プレゼンをするザッカーバーグ氏のアバター

観衆はこれまでどおり足がないアバター

 何よりもがっかりだったのは足ですね。

 全身像のアバターとして登場したザッカーバーグ氏がジャンプをする場面があり、「おおすごい、Quest 2 のセンサーでここまでできるのか」と感心したんです。Redditでも「どうなっているんだ」という議論が起きました。

アバターに「足がある」と言って、ジャンプしてみせる場面もあった

 そこでUploadVRという米メディアがメタに問い合わせたところ「将来をイメージしたモーションキャプチャーです」と返事があったというんですね。
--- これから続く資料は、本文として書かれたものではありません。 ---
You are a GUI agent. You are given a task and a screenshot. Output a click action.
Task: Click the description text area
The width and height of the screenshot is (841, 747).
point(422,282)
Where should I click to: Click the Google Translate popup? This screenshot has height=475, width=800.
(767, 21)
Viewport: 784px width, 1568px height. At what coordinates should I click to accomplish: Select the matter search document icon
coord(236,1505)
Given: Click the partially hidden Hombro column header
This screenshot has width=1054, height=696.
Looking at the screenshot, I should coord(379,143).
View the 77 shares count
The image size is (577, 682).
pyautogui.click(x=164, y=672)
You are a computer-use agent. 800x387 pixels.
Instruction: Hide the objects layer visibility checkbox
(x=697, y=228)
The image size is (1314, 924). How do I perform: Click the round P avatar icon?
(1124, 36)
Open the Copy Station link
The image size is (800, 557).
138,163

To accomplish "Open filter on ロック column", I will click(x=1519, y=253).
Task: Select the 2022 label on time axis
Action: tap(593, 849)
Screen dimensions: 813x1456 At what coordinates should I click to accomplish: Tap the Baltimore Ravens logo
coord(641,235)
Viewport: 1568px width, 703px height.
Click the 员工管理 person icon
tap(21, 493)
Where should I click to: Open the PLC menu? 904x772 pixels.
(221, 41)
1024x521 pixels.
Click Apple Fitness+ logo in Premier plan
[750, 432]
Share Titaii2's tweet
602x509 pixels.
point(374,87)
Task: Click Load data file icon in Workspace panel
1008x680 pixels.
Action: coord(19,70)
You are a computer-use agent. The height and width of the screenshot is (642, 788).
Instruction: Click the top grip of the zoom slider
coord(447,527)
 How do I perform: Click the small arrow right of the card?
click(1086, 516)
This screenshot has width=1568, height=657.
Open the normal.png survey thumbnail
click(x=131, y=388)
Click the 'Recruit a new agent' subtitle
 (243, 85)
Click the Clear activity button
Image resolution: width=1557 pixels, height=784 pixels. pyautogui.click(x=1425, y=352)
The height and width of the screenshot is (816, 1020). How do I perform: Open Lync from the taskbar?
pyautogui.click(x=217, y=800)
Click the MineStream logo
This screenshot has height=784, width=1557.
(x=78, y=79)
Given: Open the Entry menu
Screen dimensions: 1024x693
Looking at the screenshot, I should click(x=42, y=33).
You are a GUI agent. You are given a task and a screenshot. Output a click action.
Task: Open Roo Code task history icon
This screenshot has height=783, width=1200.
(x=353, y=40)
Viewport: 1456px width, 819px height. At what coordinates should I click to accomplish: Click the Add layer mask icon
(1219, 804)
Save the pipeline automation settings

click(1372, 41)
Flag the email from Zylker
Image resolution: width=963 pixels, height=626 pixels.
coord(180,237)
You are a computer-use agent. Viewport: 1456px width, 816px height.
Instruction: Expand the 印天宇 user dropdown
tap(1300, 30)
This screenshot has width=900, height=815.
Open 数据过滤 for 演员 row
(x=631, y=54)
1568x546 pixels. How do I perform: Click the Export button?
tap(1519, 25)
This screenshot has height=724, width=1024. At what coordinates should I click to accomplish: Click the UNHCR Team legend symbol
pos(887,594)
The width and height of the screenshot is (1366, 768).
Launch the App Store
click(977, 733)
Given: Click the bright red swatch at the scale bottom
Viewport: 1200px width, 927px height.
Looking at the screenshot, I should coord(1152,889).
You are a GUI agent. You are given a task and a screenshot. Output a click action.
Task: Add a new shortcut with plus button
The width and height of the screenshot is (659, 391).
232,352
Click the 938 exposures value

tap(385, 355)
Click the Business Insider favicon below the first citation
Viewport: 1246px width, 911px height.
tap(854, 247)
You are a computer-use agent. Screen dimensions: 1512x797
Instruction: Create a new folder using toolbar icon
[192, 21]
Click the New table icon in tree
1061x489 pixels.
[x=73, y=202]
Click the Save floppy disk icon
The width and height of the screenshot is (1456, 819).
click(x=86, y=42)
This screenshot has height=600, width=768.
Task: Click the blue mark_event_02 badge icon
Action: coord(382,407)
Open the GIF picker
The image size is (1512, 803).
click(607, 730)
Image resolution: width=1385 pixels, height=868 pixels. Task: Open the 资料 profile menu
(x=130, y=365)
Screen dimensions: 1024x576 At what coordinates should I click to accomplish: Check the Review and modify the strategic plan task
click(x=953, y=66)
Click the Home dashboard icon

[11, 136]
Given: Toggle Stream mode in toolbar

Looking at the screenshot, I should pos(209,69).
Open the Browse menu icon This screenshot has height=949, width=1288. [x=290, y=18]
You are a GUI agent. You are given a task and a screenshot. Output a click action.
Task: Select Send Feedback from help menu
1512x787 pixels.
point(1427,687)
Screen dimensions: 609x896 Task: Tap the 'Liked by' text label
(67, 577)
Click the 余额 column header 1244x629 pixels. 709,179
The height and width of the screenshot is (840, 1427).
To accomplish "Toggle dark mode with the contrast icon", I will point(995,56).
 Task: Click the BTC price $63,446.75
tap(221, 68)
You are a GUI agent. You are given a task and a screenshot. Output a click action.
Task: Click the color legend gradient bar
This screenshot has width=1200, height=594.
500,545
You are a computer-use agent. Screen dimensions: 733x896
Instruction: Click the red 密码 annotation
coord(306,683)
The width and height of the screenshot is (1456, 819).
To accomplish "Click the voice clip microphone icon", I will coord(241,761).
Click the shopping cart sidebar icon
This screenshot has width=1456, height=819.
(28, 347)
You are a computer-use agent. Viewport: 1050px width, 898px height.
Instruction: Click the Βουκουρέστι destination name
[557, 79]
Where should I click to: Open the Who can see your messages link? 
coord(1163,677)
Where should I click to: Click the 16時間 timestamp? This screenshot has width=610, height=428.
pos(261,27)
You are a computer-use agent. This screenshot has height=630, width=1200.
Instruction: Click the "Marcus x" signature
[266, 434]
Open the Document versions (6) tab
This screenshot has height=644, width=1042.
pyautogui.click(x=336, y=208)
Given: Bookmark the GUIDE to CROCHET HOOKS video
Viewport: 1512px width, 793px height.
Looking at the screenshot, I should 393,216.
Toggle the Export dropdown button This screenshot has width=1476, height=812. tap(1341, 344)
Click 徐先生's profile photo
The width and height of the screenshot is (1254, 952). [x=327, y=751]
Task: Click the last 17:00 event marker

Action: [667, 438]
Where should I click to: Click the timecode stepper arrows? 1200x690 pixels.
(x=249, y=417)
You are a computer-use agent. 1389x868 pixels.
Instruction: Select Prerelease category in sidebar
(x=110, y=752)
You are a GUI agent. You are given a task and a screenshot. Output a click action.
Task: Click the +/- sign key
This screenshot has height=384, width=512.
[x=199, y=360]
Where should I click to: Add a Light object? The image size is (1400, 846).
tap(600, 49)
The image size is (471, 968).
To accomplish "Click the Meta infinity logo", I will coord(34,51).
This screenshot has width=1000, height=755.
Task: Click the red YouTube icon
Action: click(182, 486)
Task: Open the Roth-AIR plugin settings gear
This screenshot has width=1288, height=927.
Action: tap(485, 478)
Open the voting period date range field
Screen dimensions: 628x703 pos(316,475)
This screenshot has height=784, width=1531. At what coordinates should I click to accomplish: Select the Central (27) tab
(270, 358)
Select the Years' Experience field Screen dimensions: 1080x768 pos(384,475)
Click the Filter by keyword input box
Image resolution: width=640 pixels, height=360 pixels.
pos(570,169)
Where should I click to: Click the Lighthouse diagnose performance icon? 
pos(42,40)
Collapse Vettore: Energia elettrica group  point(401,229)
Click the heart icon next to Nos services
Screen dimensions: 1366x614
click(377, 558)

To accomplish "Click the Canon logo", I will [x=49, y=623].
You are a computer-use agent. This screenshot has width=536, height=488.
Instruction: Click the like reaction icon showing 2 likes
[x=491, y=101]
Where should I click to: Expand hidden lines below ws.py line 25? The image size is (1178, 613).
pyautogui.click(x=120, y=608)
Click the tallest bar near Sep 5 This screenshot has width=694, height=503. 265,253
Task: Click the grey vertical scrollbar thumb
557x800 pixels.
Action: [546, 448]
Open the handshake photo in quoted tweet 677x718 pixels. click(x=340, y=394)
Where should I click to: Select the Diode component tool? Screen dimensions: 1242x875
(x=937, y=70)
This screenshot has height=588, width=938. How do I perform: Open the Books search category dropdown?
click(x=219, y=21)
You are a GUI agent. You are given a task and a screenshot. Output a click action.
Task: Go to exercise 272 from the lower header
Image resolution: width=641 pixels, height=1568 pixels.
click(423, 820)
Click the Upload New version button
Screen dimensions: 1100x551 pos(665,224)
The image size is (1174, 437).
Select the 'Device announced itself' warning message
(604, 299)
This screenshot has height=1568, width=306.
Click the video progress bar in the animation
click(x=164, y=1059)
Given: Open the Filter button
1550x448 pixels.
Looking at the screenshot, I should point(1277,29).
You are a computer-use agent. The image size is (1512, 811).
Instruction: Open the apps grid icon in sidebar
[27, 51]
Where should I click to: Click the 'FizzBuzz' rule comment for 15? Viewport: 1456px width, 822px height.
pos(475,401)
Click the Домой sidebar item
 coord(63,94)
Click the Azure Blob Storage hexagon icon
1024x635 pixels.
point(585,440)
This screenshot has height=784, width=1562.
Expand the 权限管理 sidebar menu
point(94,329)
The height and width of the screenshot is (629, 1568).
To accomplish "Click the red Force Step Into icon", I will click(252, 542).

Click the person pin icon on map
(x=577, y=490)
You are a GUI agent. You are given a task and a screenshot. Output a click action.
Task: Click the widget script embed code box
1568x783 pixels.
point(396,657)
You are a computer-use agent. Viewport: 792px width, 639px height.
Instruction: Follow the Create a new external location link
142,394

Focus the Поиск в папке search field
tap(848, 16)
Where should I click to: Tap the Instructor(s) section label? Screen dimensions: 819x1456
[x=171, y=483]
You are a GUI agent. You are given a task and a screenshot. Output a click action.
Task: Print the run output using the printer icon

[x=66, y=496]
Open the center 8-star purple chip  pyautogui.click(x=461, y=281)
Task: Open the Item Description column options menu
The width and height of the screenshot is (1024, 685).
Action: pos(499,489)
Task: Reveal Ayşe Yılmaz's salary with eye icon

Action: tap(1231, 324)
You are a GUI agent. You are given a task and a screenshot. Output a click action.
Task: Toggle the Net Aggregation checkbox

つまりこのシーンは将来実現する予定のイメージ映像だったわけです。

 ザッカーバーグ氏は「足がつきます!」と言って新しいアバターをアピールしていましたが、よく聞くとさらりと「来年には」と言っています。要するに「これが実現できる可能性がある」という話なわけですが、「いや、それってインチキでは?」と感じてしまいました。確かに、来年のいつかまでには一定の範囲で実現できる目処はすでに立っているのかもしれませんが、それにしてもです。

 おまけに言うなら、今回のアバターが以前に比べ、ザッカーバーグ氏本人に似ているかと言われると微妙でした。画質が上がっているとは言え、このクオリティのアバターが欲しいかと言われると疑問です。少なくとも日常生活で自分を代表するアバターとして、メタアバターの新バージョンであっても、使いたいとは思える魅力を感じませんでした。

 もう独自アバターの開発を続けるのではなく、いっそユーザーの一定の支持を集めているRecRoomかVRChatを買収したほうが早いんじゃないかと冗談を言われているくらいです。